Print the records below exactly as they appear.
----- EXTRACTED RECORDS -----
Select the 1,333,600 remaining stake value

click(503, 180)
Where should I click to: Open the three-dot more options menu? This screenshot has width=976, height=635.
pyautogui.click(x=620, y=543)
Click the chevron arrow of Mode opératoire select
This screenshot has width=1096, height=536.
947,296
-----
■ SOLUTION TO THIS EXERCISE
Select the 1,333,600 remaining stake value

click(503, 180)
Where should I click to: Open the three-dot more options menu? This screenshot has width=976, height=635.
pyautogui.click(x=620, y=543)
Click the chevron arrow of Mode opératoire select
This screenshot has width=1096, height=536.
947,296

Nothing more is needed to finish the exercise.